Every New Yorker — from a renter in Crown Heights to a homeowner in Cambria Heights — knows that the rent (or mortgage) is too damn high.
Despite a post-COVID overall population recovery, the unabated, head-spinning rise in housing costs is pushing — and pricing — out working New Yorkers, on whose backs our economy has been built for centuries. Since 2000, we’ve lost more than 200,000 Black residents, and today, families with children across races are leaving NYC at twice the rate of others. Simply put, our future as the world’s most diverse and dynamic city is in great peril.
The status quo clearly isn’t working. Despite serious efforts in recent years — including Council Speaker Adrienne Adams’ remarkable leadership in passing the City of Yes zoning reform — we have an unbelievable 1.4% rental vacancy rate (the lowest since 1968) and half of renters and homeowners can’t afford where they live.
Our affordability crisis is a house on fire and there’s no fire door in sight. 88% of New Yorkers feel the city is unaffordable, and 65% of New Yorkers say the cost of housing is their top concern. Propelled to the polls by increasingly threadbare wallets, voters just sent a resounding message in June that dousing this blaze must be our Number One priority.
This November, we have a unique and unprecedented opportunity to take matters into our own hands. New Yorkers have the chance to directly vote “yes” on four ballot measures that will finally equip us with the long-overdue and necessary tools to fix our broken housing system.
New York City’s current process for building housing is excessively complicated, slowing down or blocking new housing altogether. In the past decade, housing construction has lagged behind major U.S. cities.
These days, the average time it takes to get new housing built in NYC is nearly 900 days — compared to 220 in Boston or 400 in L.A. New York’s housing production has dropped 75% over the past century — and in some communities, not a single project has been approved in the past decade. In the past 10 years, just 12 Community Board districts built more housing than the other 47 combined.
When it takes $4 million and four years to go from idea to shovel in the ground, many projects are never even proposed — making it impossible to quantify how many tens of thousands of homes our city has truly blocked from construction.

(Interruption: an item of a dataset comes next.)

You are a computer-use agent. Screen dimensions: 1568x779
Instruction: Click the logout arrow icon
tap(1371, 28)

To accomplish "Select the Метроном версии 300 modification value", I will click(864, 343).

But these impacts haven’t been felt equally: Black and Latino families in New York are more than twice as likely to report poor housing conditions than their white neighbors, and Black and Latino New Yorkers make up 90% of families in our shelter system. Stark disparities also exist in terms of home ownership, with 42% of white residents owning their homes, compared to just 27% of Black residents and just 17% of Latino residents.
As an elected official, it’s my job to be part of the solution — which is why I’m voting Yes on Proposals 2 through 5.

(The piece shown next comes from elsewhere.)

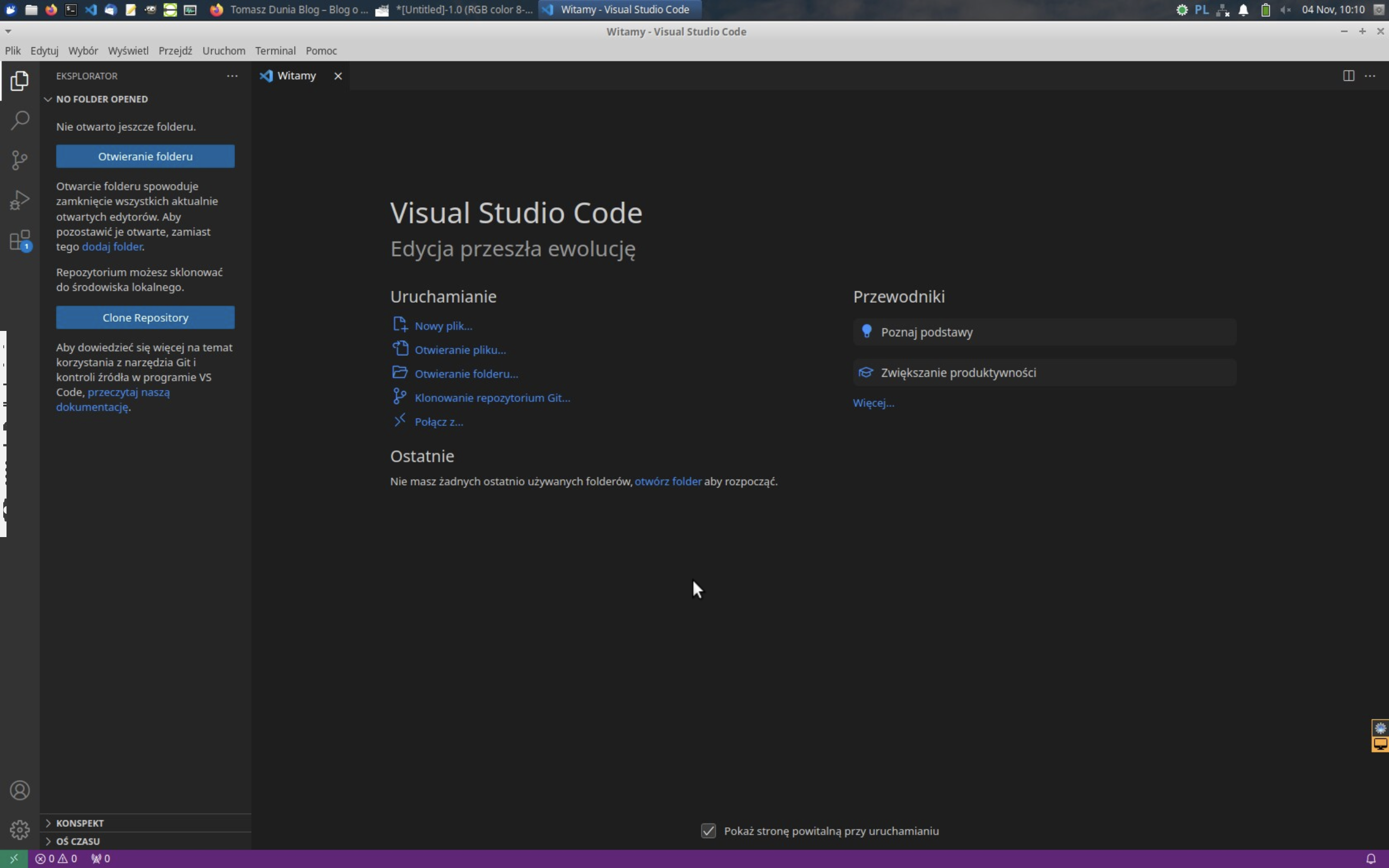Open the Wyświetl menu
Screen dimensions: 1389x868
128,50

Proposals 2 and 3 will fast-track the process for affordable developments and for those that are up to four stories high, as well as make it easier to make commonsense climate resiliency improvements, like installing solar panels.
Ballot Proposal 5 will end burdensome and expensive delays — and bring us into the 21st century — by enabling us to convert 8,000 paper maps into one digital one.
Finally, Proposal 4 will create a body where elected representatives — the Council speaker, the relevant borough president, and the mayor — will be able to consider crucial borough- and citywide housing needs when revisiting housing that’s been blocked.
In Queens, one community district added 2,485 homes last year, while another added only 76 (the same community district has added very little for years)! Our housing crisis is a citywide problem that demands a citywide solution.
If these ballot measures pass, Council members will still have tremendous power in negotiating the best deals for their constituents — and they should use it. The point of the new appeals board is not for every project to go before it, but for it to be used sparingly when red tape has snarled much-needed smaller-footprint, more-affordable housing we so desperately need in every part of the city.
As a borough president, I’ll continue to work with communities and community boards across Queens to ensure our neighbors’ voices are heard. New York is on the wrong housing track — families, working people, and the diverse communities are being pushed out. This November, New Yorkers can help change that. To protect the city we love, I urge all New Yorkers to vote yes on Proposals 2 through 5.
Richards is Queens borough president.